Coincidences occur all the time and in most cases they probably mean nothing at all. They can be entertaining, though, and it’s always tempting to speculate whether some guiding influence is shaping our ends, possibly for his or her own amusement.
Anyway, they amuse me, and there are some mildly interesting ones – and one fairly staggering one – in my family background. I might write about them all sometime, but for now, here’s one that cropped up recently.
While researching the ancestry of my first-cousin-twice-removed Ida Coffin Duncan I found out that her grandfather, Kenneth Douglas Coffin, had had a son, also called Kenneth Douglas. (That’s not the coincidence. Duplicate family names are occasionally coincidental but as a rule they’re just annoying evidence of lack of imagination, or a transparent attempt to confuse the perpetrators’ unfortunate descendants as they try to piece together their ancestry. When I used to work in a bookshop, I always thought it would have been a much nicer job without the customers. Similarly doing genealogical research would be so much more enjoyable if it wasn’t for all the ancestors. However.)
Kenneth Douglas Coffin junior (b. 1862) moved to Australia and settled in Mackay, Queensland. His son Carl was born there in 1895 (and was killed, 20 years later, at Gallipoli). By 1905, the family had moved to Rockhampton, where Kenneth worked as a bank clerk. They lived at 106 Archer Street.
Just round the corner, in Talford Street, were the Richardson family. The youngest, Maul, was about seven years older than Carl. No doubt the Richardsons and the Coffins passed each other on the street. They may even have known each other.

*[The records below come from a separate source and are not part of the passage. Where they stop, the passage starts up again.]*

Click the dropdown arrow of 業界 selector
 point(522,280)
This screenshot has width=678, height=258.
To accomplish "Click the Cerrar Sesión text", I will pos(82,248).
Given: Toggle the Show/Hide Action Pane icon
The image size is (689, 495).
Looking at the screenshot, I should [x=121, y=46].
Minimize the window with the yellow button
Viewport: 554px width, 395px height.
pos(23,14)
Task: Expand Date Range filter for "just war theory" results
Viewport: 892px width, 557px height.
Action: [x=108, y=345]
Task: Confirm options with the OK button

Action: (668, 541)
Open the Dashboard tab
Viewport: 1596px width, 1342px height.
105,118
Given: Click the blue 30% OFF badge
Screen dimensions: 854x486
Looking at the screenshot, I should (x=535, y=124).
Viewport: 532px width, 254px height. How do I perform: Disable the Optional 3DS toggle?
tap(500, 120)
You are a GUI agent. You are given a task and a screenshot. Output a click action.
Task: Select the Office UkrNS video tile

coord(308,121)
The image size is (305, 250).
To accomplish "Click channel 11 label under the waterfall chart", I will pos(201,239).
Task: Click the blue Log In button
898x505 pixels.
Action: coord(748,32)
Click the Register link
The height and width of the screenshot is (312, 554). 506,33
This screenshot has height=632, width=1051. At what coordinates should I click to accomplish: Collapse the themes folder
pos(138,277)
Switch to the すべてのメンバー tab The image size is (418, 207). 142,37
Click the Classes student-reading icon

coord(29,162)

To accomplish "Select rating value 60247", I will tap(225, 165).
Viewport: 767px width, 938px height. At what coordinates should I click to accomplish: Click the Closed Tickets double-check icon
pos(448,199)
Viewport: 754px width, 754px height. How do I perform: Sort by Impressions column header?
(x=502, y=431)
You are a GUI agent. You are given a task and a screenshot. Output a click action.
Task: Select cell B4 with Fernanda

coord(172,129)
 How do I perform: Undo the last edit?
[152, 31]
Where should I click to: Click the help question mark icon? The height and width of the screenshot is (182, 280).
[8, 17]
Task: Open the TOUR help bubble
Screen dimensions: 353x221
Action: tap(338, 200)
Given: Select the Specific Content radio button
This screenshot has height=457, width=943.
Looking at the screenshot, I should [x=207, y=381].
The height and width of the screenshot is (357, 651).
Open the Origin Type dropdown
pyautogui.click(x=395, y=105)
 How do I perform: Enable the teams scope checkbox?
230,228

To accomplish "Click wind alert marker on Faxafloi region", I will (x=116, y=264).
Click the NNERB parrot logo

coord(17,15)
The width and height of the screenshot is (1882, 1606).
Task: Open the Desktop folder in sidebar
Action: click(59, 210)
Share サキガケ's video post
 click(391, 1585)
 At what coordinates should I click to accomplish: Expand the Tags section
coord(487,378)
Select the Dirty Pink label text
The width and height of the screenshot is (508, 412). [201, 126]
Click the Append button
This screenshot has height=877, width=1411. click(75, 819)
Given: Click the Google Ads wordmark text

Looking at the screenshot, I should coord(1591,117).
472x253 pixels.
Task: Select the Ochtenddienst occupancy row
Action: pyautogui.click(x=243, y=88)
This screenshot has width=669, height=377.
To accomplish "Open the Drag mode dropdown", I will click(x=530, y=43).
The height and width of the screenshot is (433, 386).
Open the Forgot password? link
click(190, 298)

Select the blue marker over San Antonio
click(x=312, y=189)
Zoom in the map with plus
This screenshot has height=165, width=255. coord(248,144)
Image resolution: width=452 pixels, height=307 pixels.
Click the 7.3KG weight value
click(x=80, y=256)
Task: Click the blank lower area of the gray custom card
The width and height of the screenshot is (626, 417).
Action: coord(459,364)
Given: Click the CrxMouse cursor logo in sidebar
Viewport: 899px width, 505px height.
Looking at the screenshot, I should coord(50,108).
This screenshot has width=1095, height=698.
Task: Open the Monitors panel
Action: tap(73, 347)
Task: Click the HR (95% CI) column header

In about 1912, some of the Richardsons, including Maul, migrated to England. A few years later, Maul met and married a woman called Edith Duncan. She was the niece of Thomas J Duncan of Dublin, who in the 1880s had married Eliza M Coffin, Kenneth’s sister.
OK, so that’s the coincidence. Not a particularly big one. In fact, is it a coincidence at all? It is possible that the Richardsons and the Coffins did in fact know each other in Rockhampton, and that the introduction of Maul to Edith was in some way a result of that. There’s no family story to suggest this, but it’s possible. But I would be more surprised if Maul and Edith’s meeting turned out not to be a coincidence than I am by the coincidence itself. I’m sure that says something about the nature of coincidence – or about our attitude towards it – but I’m buggered if I know what.